Integration of strategic behavior design into MIT

Integration of behavioral support into mobile technology is not new. However, not all behavioral support is equal. Four dimensions of behavioral support can be used to help determine the value of one support system versus another (see Figure 1). Evaluation questions to consider include the following:

• Behavioral guidance. Are all individuals using the application guided to the same self-care behaviors or is each individual guided to focus on targeted behaviors related to their specific clinical treatment plan?
• Ecological approach. Does the application provide behavioral support via patient coaching only, or does it have multiple mechanisms to support patients in their daily self-care actions?
• Intervention design. Is the behavioral support provided to an individual based solely on initial understanding of their situation-based assessments at the time of registration, or does the system have the capacity to identify new self-care barriers and adjust behavioral support to emergent needs?
• Individualized content. Does the user receive the same generic message content as everyone else, or does the user receive tailored messages based on clinical, behavioral and psychosocial factors that influence health?

Many health and wellness applications offer rudimentary behavioral support that incorporates a subset of these four dimensions. Only an MIT addresses complex human behavior with a dynamic, adaptive approach and tailored patient coaching to meet the needs of a diverse range of individuals in multiple healthcare settings.

Comprehensive behavioral support for diabetes self-management

WellDoc applies this framework as the basis for its MIT behavioral design. Specifically, the system integrates clinical and behavioral algorithms that guide patients’ self-management and providers’ clinical decision support. It provides advice about a patient’s medication, diet, and physical activity regimen, all based on the individual patient’s patterns.

The system also coordinates behavioral support at multiple levels of the healthcare ecosystem, including the patient and his or her social support and healthcare teams. Not only does a patient receive coaching messages, his or her physician receives actionable clinical decision support recommendations on how to address the patient’s self-reported perceptions of health or barriers to self-care practices (e.g., adherence to a new medication). A patient’s designated caregiver or family member can also receive information that enables him or her to assist the patient with daily self-care.

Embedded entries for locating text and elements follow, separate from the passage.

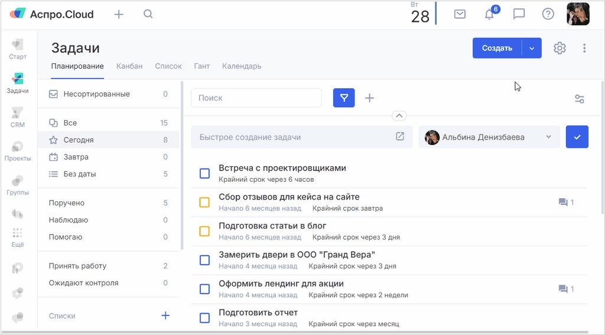This screenshot has height=335, width=605.
Task: Open the tasks settings gear icon
Action: pyautogui.click(x=560, y=49)
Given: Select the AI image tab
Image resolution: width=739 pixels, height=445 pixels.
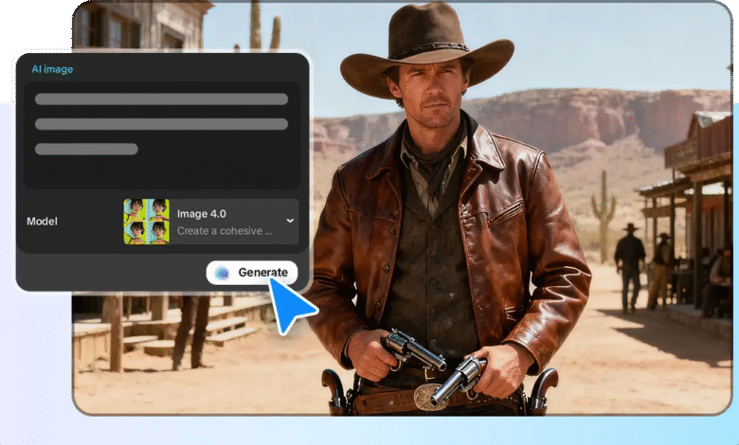Looking at the screenshot, I should pyautogui.click(x=52, y=69).
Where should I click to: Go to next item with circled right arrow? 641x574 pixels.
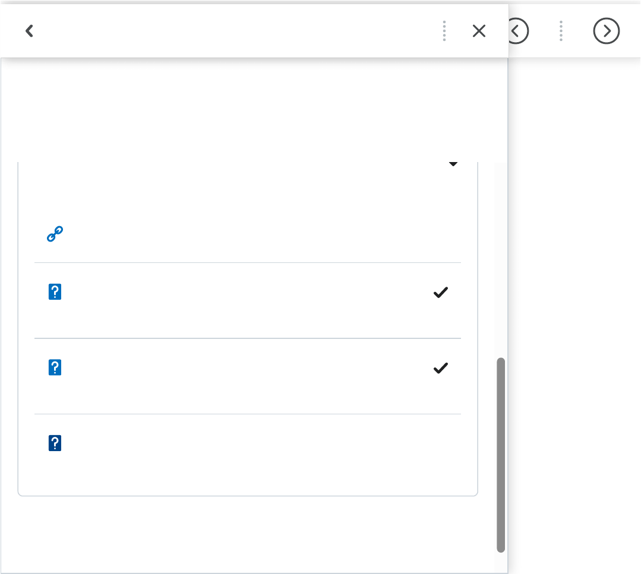coord(606,31)
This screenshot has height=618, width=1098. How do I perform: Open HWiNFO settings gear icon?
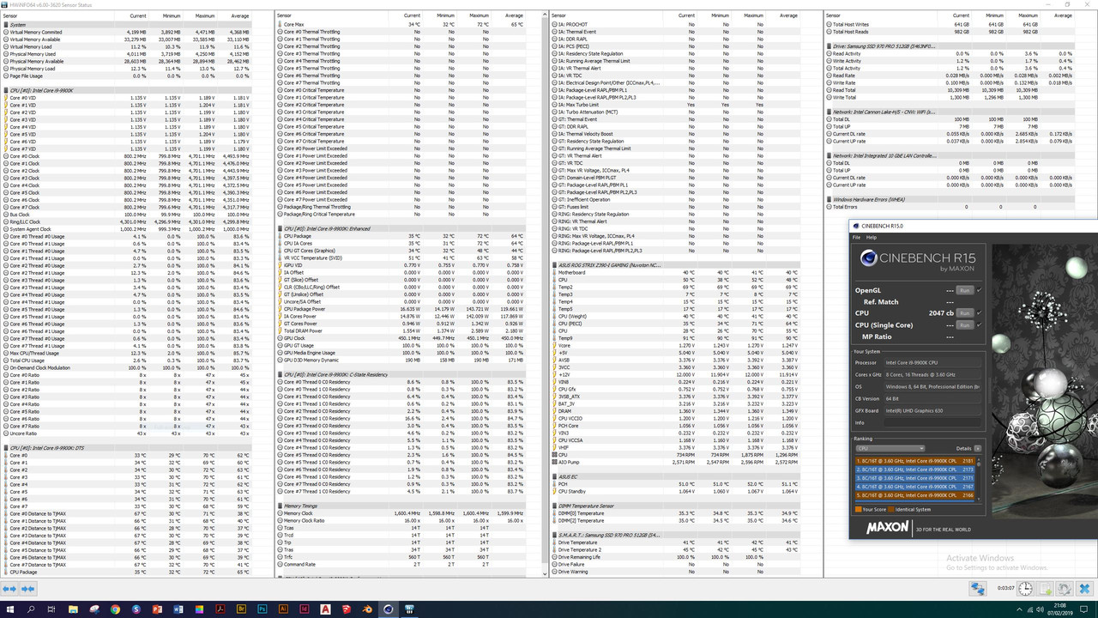1065,588
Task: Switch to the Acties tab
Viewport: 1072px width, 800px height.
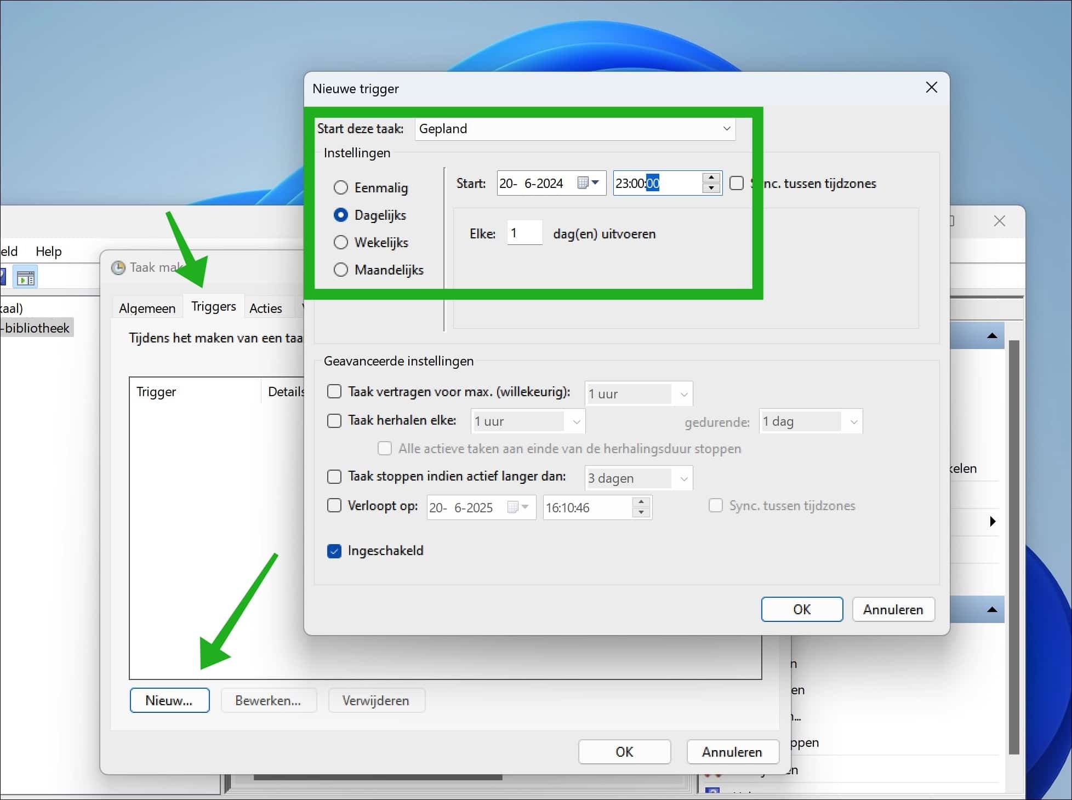Action: coord(265,307)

Additionally, the system has the capacity to use patien-provided data to deliver behavioral support that adapts as the patient’s life changes. For instance, the system is designed to support patients while in the workforce and then adapt to address new self-care issues that typically occur upon retirement.

Most importantly, such a system provides individualized patient messages to deliver the right information at the right time to support the development of healthy, long-term self-care habits. Immediate and contextually relevant feedback motivates patients to integrate new behaviors into their daily routines.

Messages are especially powerful when they come in the form of recommendations based on the analysis of a patient’s longitudinal data (e.g., multiple high blood glucose levels on a given day of the week) and follow-up questions related to personal circumstances associated with the data trends (e.g., eating out, family or cultural traditions related to eating, etc).

Conclusion: Addressing the whole patient

Mobile technologies in healthcare need to address the whole patient. Too many health and wellness applications available today merely offer superficial features that have limited impact and have not demonstrated health outcomes. The efficacy of MIT has been proven in clinical trials and serves as a beacon of what is possible when the appropriate clinical and behavioral algorithms are combined to create a true patient-centric solution.